3

I've been using ls -sh to check file sizes ever since 1997 or so, but today something strange happened:

ninja@vm:foo$ ls -sh
total 98M
1,0M app   
64M app_fake_signed.sbp  
800K loader  
804K loader_fake_signed.sbp  
1,0M web   
32M web_fake_signed.sbp

The app and web files were not supposed to be much smaller than their signed counterparts, and I spent several hours debugging the signing program. After finding nothing, by chance I happened to look at the files in a Samba share, to find them very similar in size. I checked again:

ninja@vm:foo$ ls -lh
total 98M
-rw-rw-r-- 1 ninja ninja  63M lut  4 14:13 app
-rw-rw-r-- 1 ninja ninja  64M lut  4 14:13 app_fake_signed.sbp
-rw-rw-r-- 1 ninja ninja 800K lut  4 14:13 loader
-rw-rw-r-- 1 ninja ninja 801K lut  4 14:13 loader_fake_signed.sbp
-rw-rw-r-- 1 ninja ninja  31M lut  4 14:13 web
-rw-rw-r-- 1 ninja ninja  32M lut  4 14:14 web_fake_signed.sbp

I'm speechless? Why does ls -s show the app and web to be 1MB in size, while they are actually 63 and 32MB, respectively?

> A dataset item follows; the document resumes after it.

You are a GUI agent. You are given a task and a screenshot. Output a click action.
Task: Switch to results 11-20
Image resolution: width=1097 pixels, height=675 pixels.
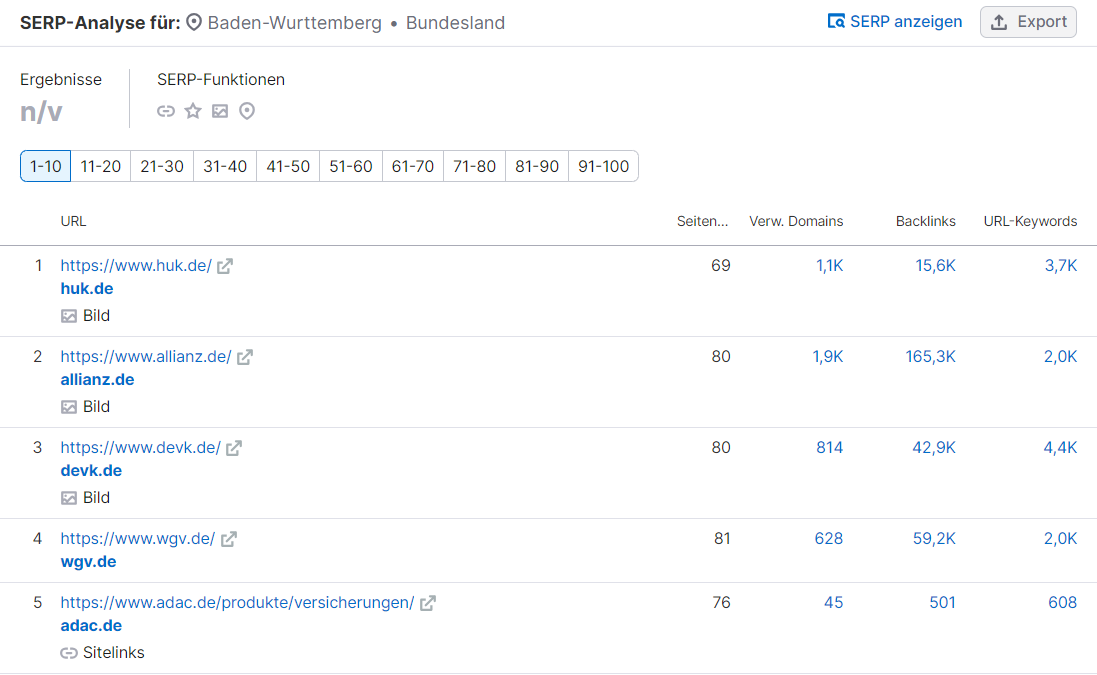[x=100, y=166]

This was Xubuntu 14.04 running in VirtualBox on Windows, if it makes any difference.

Edit: The files app, web and loader are all created by a bash script (not of my design) which runs dd if=/dev/urandom of=app bs=$BLOCK count=1 seek=... in a loop. The signing program, written in C, takes these files and writes their signed versions to the disk, prepending and appending a binary signature to each.

6

You're using the -s option to ls.

A file's size and the amount of disk space it takes up may differ. Consider for example, if you open new file, seek 1G into it, and write something, the OS doesn't allocate 1G (plus the space for something) on disk, it allocates only the same for something -- this is called a "sparse file".

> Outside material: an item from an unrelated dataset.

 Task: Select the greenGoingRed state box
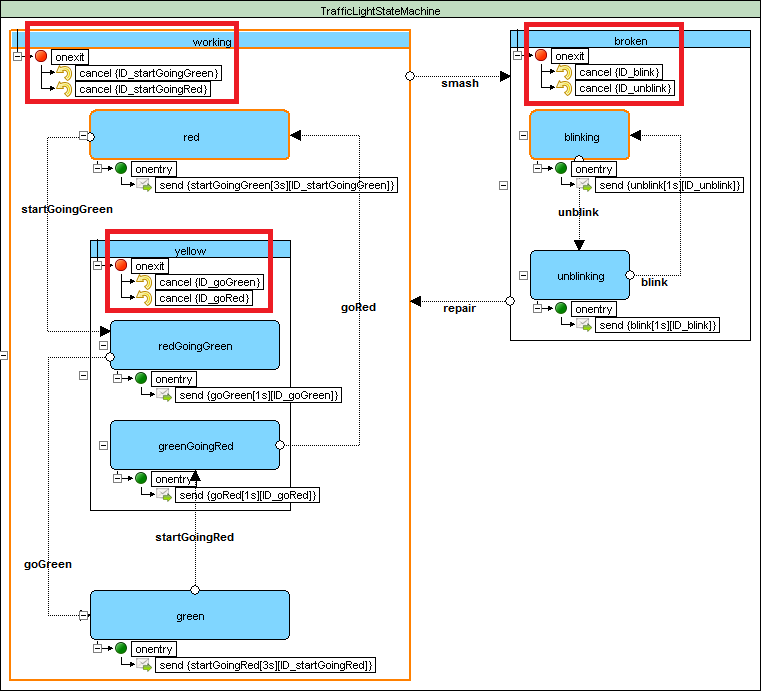pyautogui.click(x=195, y=445)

I wrote a small C program to create such a file:

#include <stdio.h>
#include <sys/types.h>
#include <sys/stat.h>
#include <fcntl.h>
#include <unistd.h>

int main(void)
{
    int fd = open("/tmp/foo.dat", O_CREAT | O_WRONLY, 0600);

    if (fd > 0) {
        const off_t GIG = 1024 * 1024 * 1024;

        // Seek 1G into the file
        lseek(fd, GIG, SEEK_SET);

        // Write something
        write(fd, "hello", sizeof "hello");

        close(fd);
    }

    return 0;
}

Running that program I get:

$ ls -lh /tmp/foo.dat
-rw------- 1 user group 1.1G Feb  4 15:25 /tmp/foo.dat

But using -s, I get:

$ ls -sh /tmp/foo.dat
4.0K /tmp/foo.dat

So a 4K block was allocated on disk to store "hello" (and 4K is the smallest unit of allocation for my filesystem).

In your case, it looks like app and web are such sparse files.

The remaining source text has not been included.